Mark Blyth: What’s a socialist view on the economy? If it’s a socialist view to say that when the private sector is contracting and de-levering its balance sheet, and the public sector simultaneously does the same thing, the only thing that can happen is a recession, then sign me up as a socialist. But then you’d have to sign up half the phds of the University of Chicago.

World Finance: You argue that historically austerity has been done over and over without the best results, yet governments still turn to it. Is it the lesser of evils, or is there a better solution out there?
Mark Blyth: Well yes. We’ve run a giant natural experiment across the world over the past several years. The sequester apart, which was $7-8bn a year over ten years on a $17tn economy, which they eventually stopped, the United States at a federal level didn’t cut. It’s growth rate is currently five times that of the eurozone.

The eurozone has cut, and the ones that have cut the most have lost 30 percent of GDP and seen their debts balloon.

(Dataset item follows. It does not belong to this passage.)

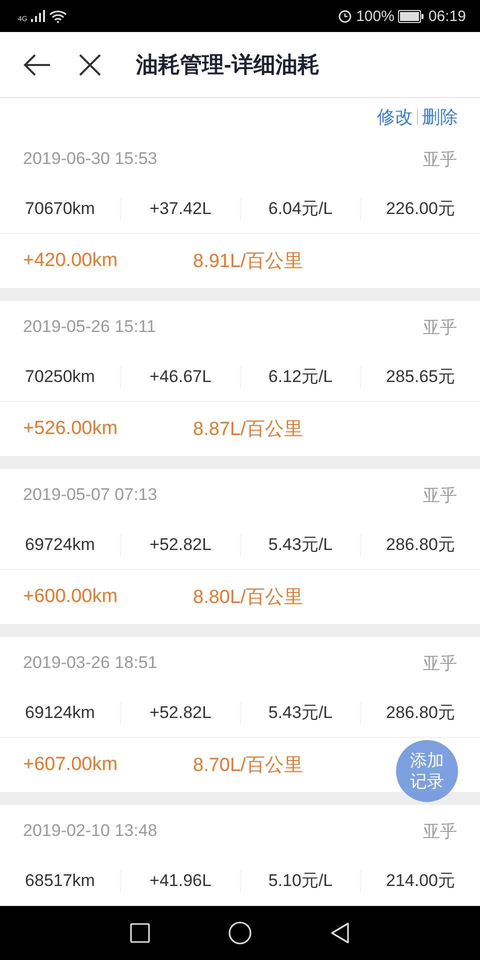 Image resolution: width=480 pixels, height=960 pixels. I want to click on back-nav-button, so click(340, 933). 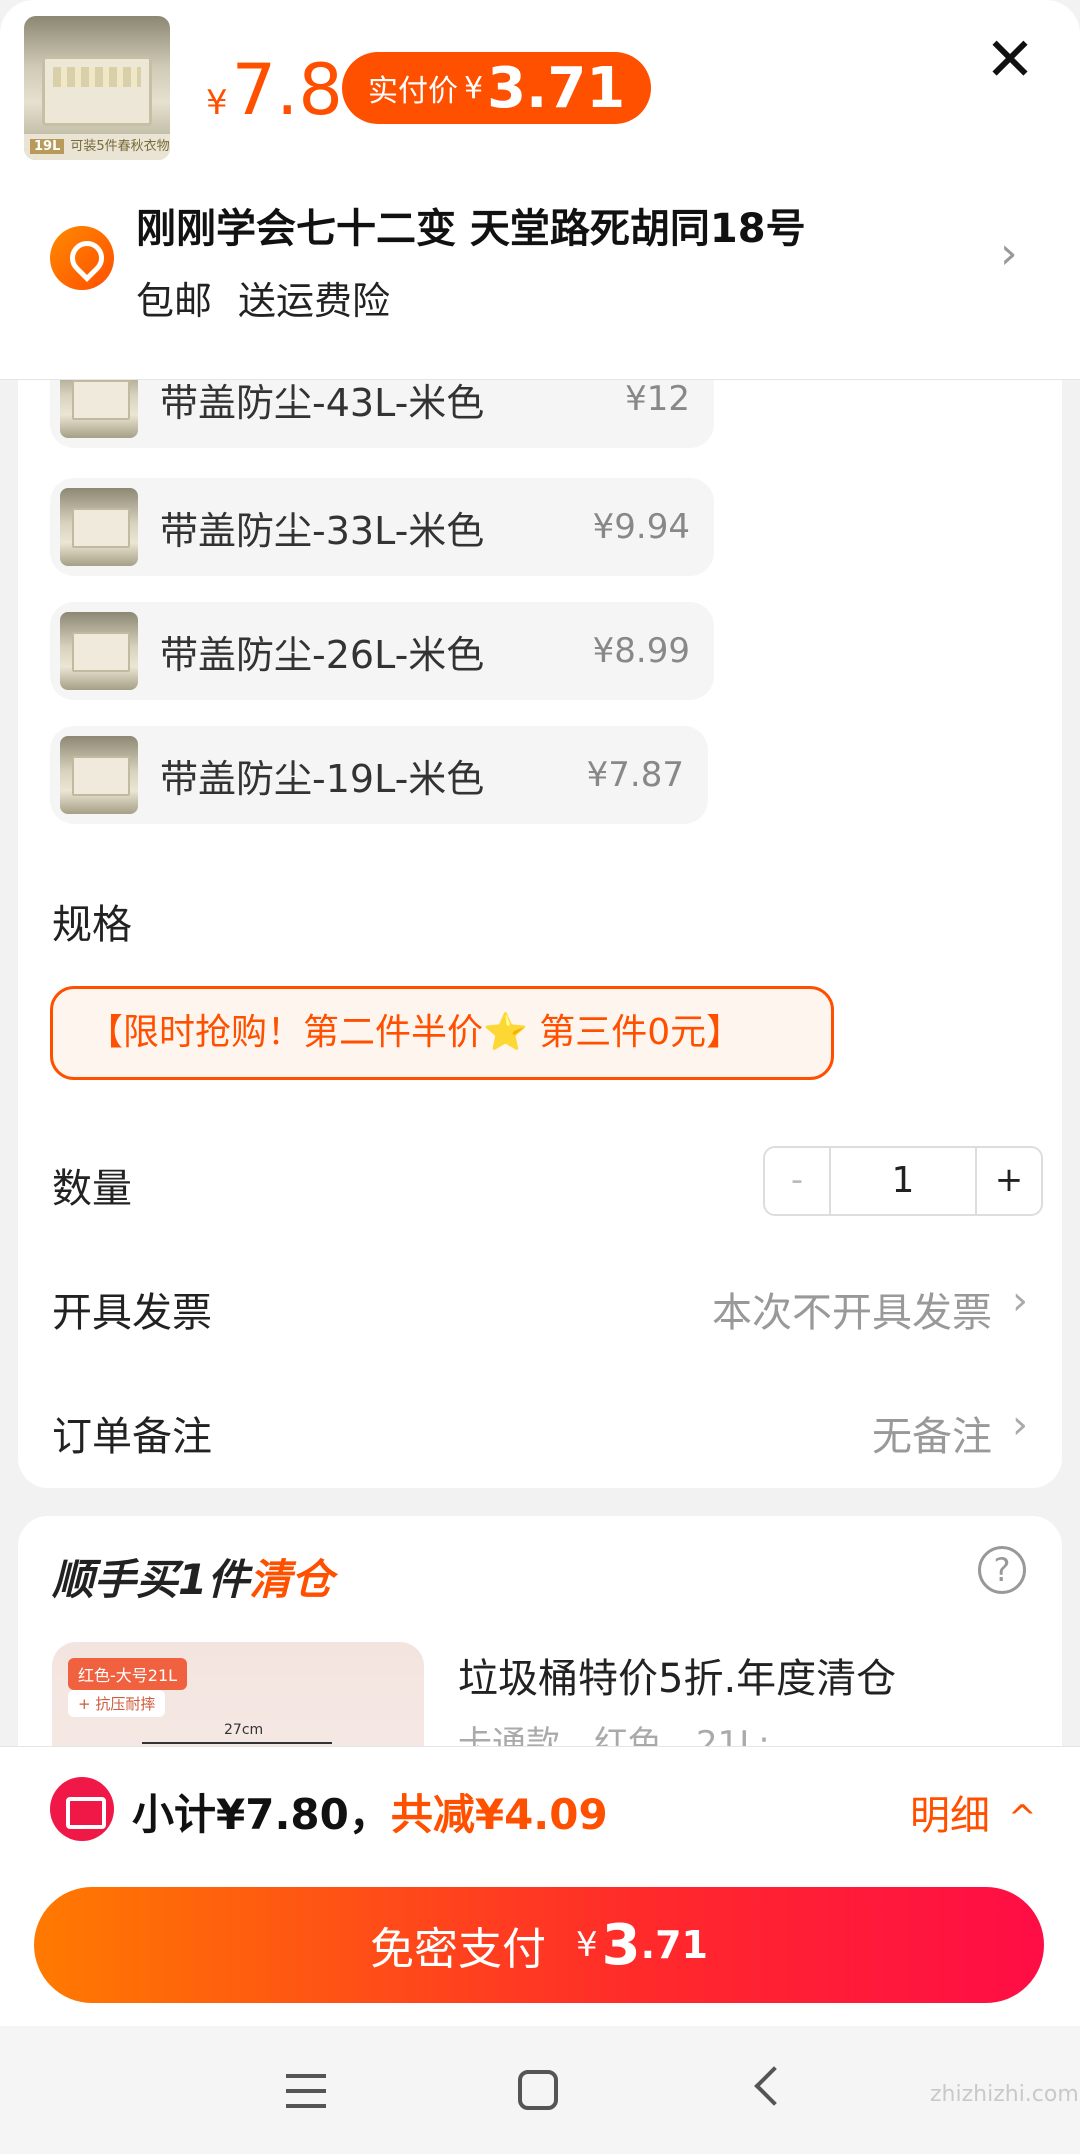 I want to click on help-icon: ?, so click(x=1002, y=1570).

I’d say that’s pretty much conclusive evidence, yet again, that this doesn’t stick. So why do we keep doing it? Because it’s easier than telling democratically elected governments that they have to bail out the banking sector yet again, which is what they’ve done already and what they’re continuing to do.

World Finance: Does austerity work better in certain countries, or would you say it’s flawed the world over?
Mark Blyth: What is often seen as austerity is when governments cut and then they have growth afterwards. The classical cases of this happening are in small open economies such as Sweden, Canada, and Denmark in the 1980s. The only reason that happened is because the rest of the world took their exports, and they did a massive devaluation of their currency at the same time, an option which is not open to the eurozone.

Once you look at the facts of this case, there is nothing left standing for it. It’s simple prejudice.

World Finance: So your book traces the rise and fall of the idea of expansionary austerity. So are we headed for another crash?
Mark Blyth: Well one doesn’t necessarily lead to the other. The expansionary austerity is a very simple idea called the confidence fairy, which goes like this:

You have a precarious job at the moment. Your wife has one too, and the economy is tanking. Nonetheless, you lie awake at night worrying about government debt, because of course it’s such a terrible thing, and you’re delighted to hear that the government is slashing the welfare budget and contracting the economy now, even though it’s about to cost you your job, because you will pay less tax ten years from now. Given this, you’re so buoyed by the confidence effects, you run out to Ikea and buy a couch.

That’s literally the horse manure that was being sold by the European Commission in 2009 as an economic theory. Now, if you continue to behave like this, you’ll find you’re in a crisis. Guess where Europe is just now. In a crisis.